Loki stores logs in a backend system that is configured when Loki is deployed. It uses two main components for storage:

a. Index Store

  • Stores metadata (labels, timestamps, etc.) to allow quick search and filtering of logs.
  • By default, Loki minimizes the amount of indexing (compared to systems like Elasticsearch) to optimize for cost and speed.

b.
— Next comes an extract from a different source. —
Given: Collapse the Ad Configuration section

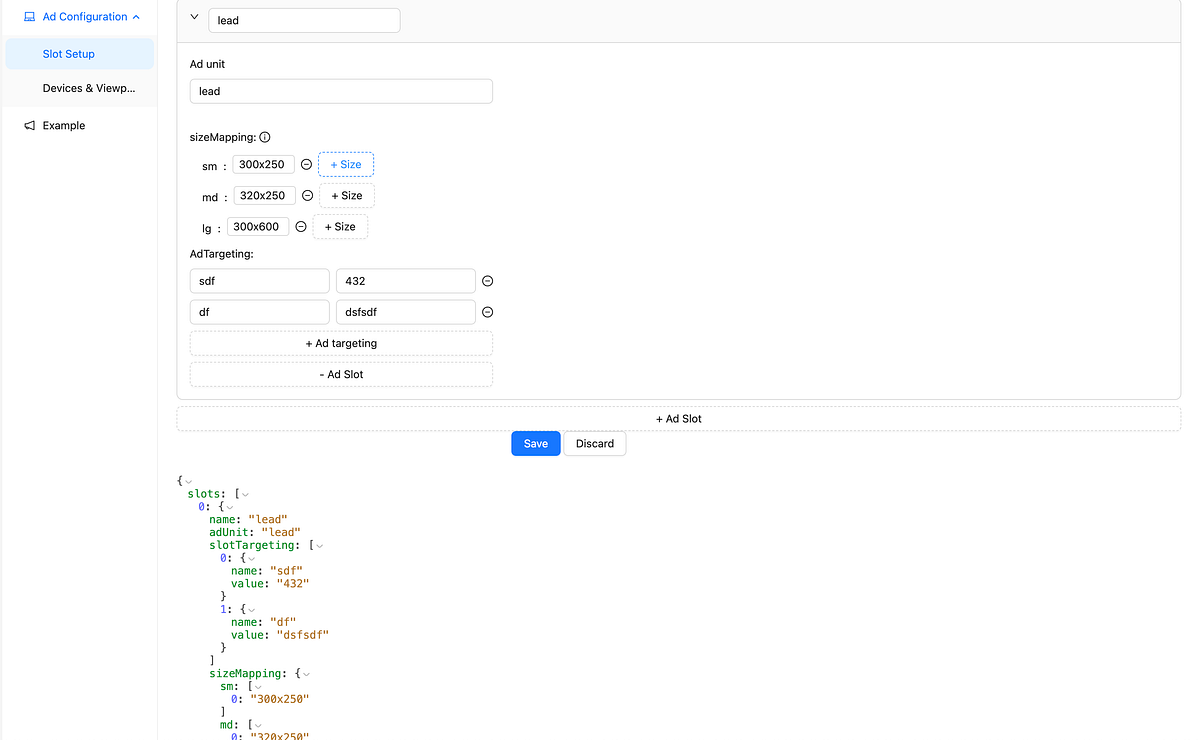Looking at the screenshot, I should (x=136, y=16).
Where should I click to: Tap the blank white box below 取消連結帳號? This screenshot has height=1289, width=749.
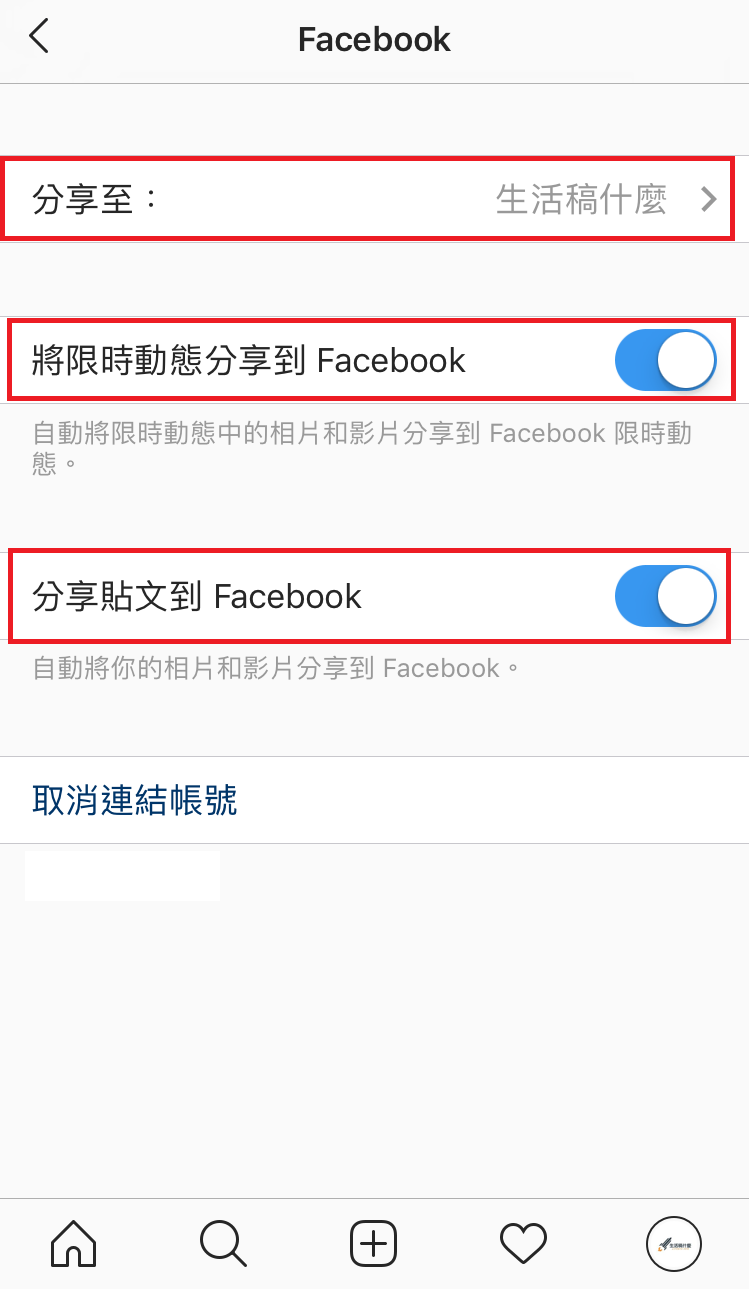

Log Store (Chunks)

  • Stores the actual log content in compressed chunks.
  • The logs are stored in object storage, or local disk, depending on the configuration.

Common Storage Options for Loki

Loki supports multiple storage backends for scalability and reliability:

1. Local Disk

  • Logs are stored on the server's local filesystem.
  • Best suited for small-scale setups or testing environments.

Example configuration:

storage_config:
  boltdb_shipper:
    active_index_directory: /tmp/loki/boltdb-shipper-active
  filesystem:
    directory: /tmp/loki/chunks

2. Object Storage (Cloud or On-Premise)

  • Amazon S3, Google Cloud Storage (GCS), Azure Blob Storage, MinIO, etc.
  • Preferred for large-scale production setups due to high durability and scalability.

Example configuration for S3:

storage_config:
  aws:
    s3: s3://<bucket-name>
    region: us-west-2

3. Network Storage

  • Shared network file systems like NFS.
  • Useful for redundancy across multiple nodes.

4. DynamoDB (Indexing only)

  • Loki can store its index in Amazon DynamoDB while storing chunks in S3.
  • This is common in highly distributed systems.

2. Where Does Grafana Fit?

  • Grafana itself doesn’t store logs.
  • It queries Loki, which retrieves logs from its storage backend and serves them to Grafana for visualization.

How to Check or Configure Loki Storage

  • Configuration files (typically loki-config.yaml) define the storage backend.
  • Example for Kubernetes:
    • Loki configuration is usually passed as a ConfigMap.